A young Irish doctor has died at the age of 33 after battling breast cancer for two years.

Dr Sarah McAnallen, from Portadown, Co Armagh, was diagnosed with stage four breast cancer in 2013, six weeks after graduating from her post graduate course. She underwent intensive treatment, including chemotherapy and a mastectomy, the Irish Independent reports.

McAnallen, who was named as Medicine Student of the Year at UCD in 2010/11, wrote about her battle with cancer, with one article featured in Forum, the Journal of the Irish College of General Practitioners and on Irishhealth.com. In the article, She writes about the moment she was told she had cancer.

"I was 31 and was being told that I had stage four breast cancer," she wrote. "I have learned of many young women in their 20s who are living with, and dying from, breast cancer. In the theory of survival of the fittest, I always considered myself to be one of these so-called fittest people. There is sometimes no explanation, no answer to why, or at least, not yet one discovered. There is no justice in illness.

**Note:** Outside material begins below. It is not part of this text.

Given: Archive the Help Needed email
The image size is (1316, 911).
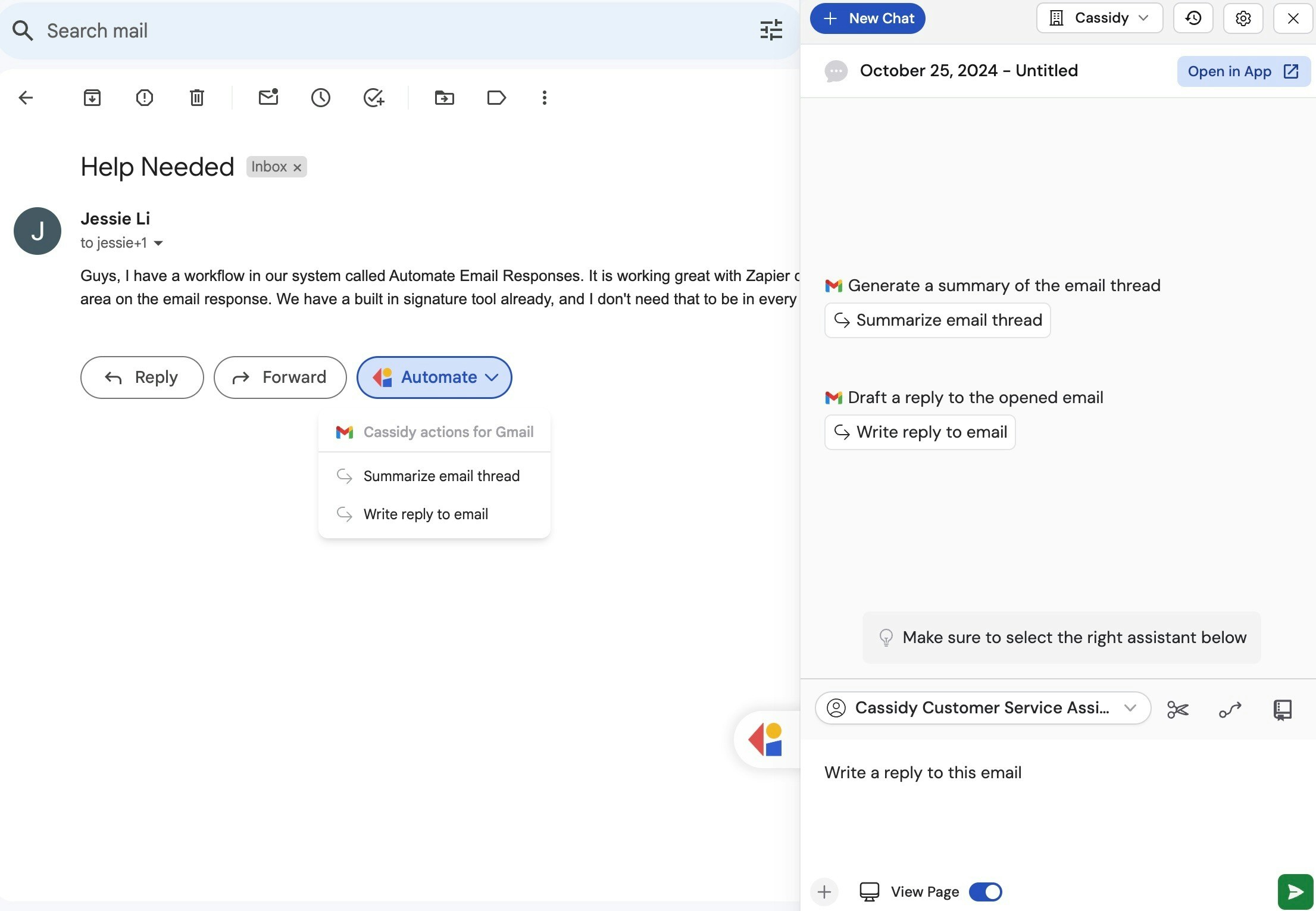Looking at the screenshot, I should pos(92,97).
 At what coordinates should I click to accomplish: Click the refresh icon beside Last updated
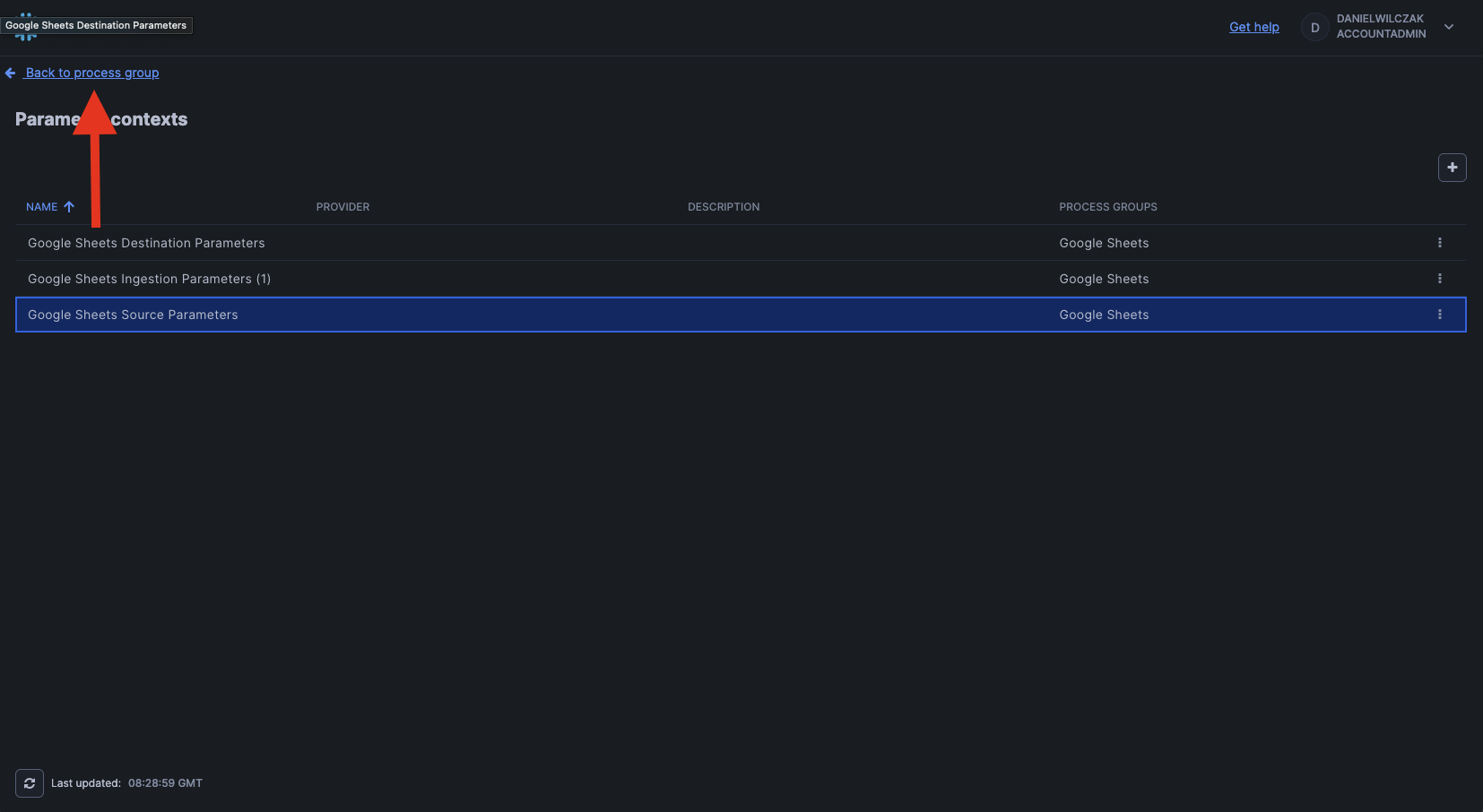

"Just because we as doctors study illness does not make us immune to it. I have experienced both sides of the coin. I had graduated from my GP training scheme six weeks earlier and was excited to embark on the next chapter of my medical career. However, that moment in the 'quiet, comfortable, private setting' changed my trajectory forever. I veered suddenly onto an unexpected path."

"I would advise GPs that next time a patient comes in to you for what turns out to be reassurance, don't see it as a waste of anyone's time. It is time spent wisely and can be therapeutic."

The Irish College of General Practitioners offered its condolences to the McAnallen family.

Dr Andrée Rochfort said: "She showed leadership and a positive attitude to the challenges facing young GPs today.

"Her article was so influential - touching the hearts of so many people, GPs and practice staff - that she was invited to have it posted on the website irishhealth.com, which meant that her story reached a public audience too.

"Sarah's article had two key messages from her personal experience of being a doctor with a serious illness: that being breast aware can help everyone, male and female, and secondly that there is no justice with illness."

A Just Giving page has been set up in Sarah's memory to raise funds for the Friends of the Cancer Centre.